Paso 1: La base del sabor Para iniciar este delicioso platillo, el primer secreto está en la preparación de los vegetales (mise en place). Pica las cebollas en cubos muy finos (brunoise) para que se integren bien en la sopa. Luego, toma la papalisa, lávala minuciosamente para retirar cualquier rastro de tierra y córtala en bastones delgados o tiras juliana; este corte es clásico y asegura una cocción uniforme y una presentación tradicional.
Paso 2: Texturas complementarias Pela las papas y córtalas en rodajas o cubos medianos, según tu preferencia, y resérvalas en un recipiente con agua fría para evitar que se oxiden. Paralelamente, procesa o pica finamente los ajíes en vaina y el diente de ajo, creando una pasta aromática que dará el color y el picor característico al plato.
Paso 3: El fondo de cocción En una olla amplia y profunda, coloca la costilla de res y cubre con abundante agua hirviendo. Agrega una pizca de sal desde el inicio para que la carne absorba el sabor. Deja cocinar a fuego medio-alto durante aproximadamente una hora, o hasta que la carne esté tierna y se desprenda suavemente del hueso, creando un caldo sustancioso y rico en colágeno.

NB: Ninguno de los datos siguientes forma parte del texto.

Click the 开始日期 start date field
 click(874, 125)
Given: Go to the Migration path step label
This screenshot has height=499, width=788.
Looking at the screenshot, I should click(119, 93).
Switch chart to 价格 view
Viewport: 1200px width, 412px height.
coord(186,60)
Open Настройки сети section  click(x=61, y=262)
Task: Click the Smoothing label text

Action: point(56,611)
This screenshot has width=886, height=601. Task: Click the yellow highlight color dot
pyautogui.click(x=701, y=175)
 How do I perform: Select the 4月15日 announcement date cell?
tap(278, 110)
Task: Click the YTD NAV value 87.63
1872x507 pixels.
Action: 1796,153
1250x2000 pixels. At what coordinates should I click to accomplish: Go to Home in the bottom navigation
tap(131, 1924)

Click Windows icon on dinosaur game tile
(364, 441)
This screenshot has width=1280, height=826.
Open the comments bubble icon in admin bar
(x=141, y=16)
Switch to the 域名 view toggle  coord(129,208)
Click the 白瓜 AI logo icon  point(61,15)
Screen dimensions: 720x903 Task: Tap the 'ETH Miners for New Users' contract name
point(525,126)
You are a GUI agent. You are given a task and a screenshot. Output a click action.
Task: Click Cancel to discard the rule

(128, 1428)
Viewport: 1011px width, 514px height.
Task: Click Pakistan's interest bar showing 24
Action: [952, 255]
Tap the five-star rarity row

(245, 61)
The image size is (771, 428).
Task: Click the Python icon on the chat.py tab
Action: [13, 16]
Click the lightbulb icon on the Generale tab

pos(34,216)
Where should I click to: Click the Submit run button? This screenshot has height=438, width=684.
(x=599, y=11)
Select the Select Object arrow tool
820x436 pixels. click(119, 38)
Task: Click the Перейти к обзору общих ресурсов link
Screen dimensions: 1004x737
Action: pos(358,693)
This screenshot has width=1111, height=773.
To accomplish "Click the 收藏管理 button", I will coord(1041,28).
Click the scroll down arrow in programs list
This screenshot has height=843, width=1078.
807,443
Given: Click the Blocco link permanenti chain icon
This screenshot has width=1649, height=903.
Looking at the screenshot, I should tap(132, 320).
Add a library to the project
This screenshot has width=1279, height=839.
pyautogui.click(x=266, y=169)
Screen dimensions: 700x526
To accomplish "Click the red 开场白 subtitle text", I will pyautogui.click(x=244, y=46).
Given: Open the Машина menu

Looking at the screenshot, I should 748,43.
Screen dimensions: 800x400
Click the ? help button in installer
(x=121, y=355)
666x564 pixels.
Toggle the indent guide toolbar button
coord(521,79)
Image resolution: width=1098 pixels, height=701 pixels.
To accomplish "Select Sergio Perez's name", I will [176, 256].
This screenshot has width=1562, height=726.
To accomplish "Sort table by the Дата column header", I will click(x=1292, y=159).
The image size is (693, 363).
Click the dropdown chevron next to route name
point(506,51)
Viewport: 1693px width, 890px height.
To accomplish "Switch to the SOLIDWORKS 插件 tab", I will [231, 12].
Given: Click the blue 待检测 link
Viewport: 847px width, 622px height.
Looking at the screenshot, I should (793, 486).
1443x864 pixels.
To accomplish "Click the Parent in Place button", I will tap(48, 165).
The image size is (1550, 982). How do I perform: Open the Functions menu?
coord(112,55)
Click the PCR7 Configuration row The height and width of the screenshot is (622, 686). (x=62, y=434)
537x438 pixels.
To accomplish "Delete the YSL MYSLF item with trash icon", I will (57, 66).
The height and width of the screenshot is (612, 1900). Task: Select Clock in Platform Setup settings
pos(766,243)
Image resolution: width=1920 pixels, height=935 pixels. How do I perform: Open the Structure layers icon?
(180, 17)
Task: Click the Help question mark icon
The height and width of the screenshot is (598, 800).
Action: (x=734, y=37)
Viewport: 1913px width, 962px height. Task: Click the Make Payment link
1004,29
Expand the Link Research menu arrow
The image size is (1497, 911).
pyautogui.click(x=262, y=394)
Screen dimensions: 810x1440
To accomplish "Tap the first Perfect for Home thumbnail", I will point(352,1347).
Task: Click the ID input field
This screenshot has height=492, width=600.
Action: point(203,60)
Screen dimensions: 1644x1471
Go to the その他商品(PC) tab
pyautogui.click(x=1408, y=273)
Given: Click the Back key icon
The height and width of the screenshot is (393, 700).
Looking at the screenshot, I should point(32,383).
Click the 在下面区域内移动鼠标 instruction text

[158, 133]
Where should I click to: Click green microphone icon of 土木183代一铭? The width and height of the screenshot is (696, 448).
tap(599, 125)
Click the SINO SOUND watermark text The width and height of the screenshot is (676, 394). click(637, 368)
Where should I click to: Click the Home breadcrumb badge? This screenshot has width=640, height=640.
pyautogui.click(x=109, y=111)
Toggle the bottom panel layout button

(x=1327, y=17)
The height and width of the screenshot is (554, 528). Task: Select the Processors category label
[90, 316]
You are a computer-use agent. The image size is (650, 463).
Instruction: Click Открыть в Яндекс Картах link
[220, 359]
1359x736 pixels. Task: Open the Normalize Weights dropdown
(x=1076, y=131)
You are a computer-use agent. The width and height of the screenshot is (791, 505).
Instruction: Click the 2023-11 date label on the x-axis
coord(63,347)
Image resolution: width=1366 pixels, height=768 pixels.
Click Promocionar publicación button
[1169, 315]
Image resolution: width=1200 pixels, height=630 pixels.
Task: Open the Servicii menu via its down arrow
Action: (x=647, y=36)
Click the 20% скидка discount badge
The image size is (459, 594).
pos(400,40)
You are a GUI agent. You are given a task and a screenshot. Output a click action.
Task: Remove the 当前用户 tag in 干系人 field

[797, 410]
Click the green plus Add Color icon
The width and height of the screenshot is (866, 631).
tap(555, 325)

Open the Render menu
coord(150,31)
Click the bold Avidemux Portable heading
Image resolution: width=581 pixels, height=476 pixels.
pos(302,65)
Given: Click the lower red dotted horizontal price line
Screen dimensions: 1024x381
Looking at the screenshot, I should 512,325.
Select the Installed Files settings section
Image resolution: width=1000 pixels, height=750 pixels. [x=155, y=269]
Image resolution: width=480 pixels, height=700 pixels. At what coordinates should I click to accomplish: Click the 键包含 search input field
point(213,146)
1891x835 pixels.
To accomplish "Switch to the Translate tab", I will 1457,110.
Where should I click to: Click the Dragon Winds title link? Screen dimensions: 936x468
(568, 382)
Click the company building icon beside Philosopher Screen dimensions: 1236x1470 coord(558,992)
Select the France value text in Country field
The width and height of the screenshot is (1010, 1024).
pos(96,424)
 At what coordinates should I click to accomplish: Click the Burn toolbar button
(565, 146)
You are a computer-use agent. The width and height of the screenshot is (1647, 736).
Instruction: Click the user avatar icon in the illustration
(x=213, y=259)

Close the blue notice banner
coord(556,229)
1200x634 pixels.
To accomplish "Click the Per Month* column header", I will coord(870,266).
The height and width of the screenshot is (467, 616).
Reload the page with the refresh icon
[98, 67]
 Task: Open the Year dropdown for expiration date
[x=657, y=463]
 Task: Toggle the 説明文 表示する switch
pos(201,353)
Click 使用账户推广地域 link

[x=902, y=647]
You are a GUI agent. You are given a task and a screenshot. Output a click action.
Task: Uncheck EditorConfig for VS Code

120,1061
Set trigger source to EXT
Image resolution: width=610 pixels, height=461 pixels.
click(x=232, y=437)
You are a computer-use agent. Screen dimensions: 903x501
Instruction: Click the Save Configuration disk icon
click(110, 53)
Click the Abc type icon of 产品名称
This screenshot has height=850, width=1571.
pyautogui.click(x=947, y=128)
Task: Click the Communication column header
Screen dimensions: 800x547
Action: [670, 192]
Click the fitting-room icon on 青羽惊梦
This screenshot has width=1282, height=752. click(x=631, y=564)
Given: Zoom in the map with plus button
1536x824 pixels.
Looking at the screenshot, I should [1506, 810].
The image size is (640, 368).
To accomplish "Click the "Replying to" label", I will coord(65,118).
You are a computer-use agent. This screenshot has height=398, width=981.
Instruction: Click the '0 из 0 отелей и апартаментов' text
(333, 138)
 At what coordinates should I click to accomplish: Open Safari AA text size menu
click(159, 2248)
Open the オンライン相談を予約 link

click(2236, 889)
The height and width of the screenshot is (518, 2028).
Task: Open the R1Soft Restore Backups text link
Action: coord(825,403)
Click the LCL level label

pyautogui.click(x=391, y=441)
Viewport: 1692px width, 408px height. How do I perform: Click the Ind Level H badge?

Paso 4: Integración de ingredientes Una vez que la carne esté en su punto, es momento de enriquecer el caldo. Incorpora a la olla las arvejas peladas, los bastones de papalisa y las rodajas de papa. Estos ingredientes se cocinarán aprovechando el sabor concentrado de la carne.
Paso 5: El toque final de sazón Añade la mezcla de ajíes rojos, el ajo triturado y las cebollas picadas. Al incorporar estos condimentos en esta etapa, permitirás que se cocinen junto con los tubérculos, infusionando el líquido con un sabor intenso y un color rojizo apetecible. Rectifica la sal si es necesario.
Paso 6: Cocción lenta y reposo Baja un poco el fuego y permite que todos los ingredientes hiervan juntos durante unos 15 a 20 minutos adicionales. Buscamos que la papa aporte espesor al caldo y que la papalisa esté cocida pero mantenga cierta firmeza agradable al paladar.
Paso 7: El servicio perfecto Para una experiencia auténtica y visualmente hermosa, sirve la sopa bien caliente en cazuelas de barro. Este material ayuda a conservar la temperatura ideal durante toda la comida. Puedes acompañar el plato con una porción de arroz blanco graneado para complementar este festín hogareño.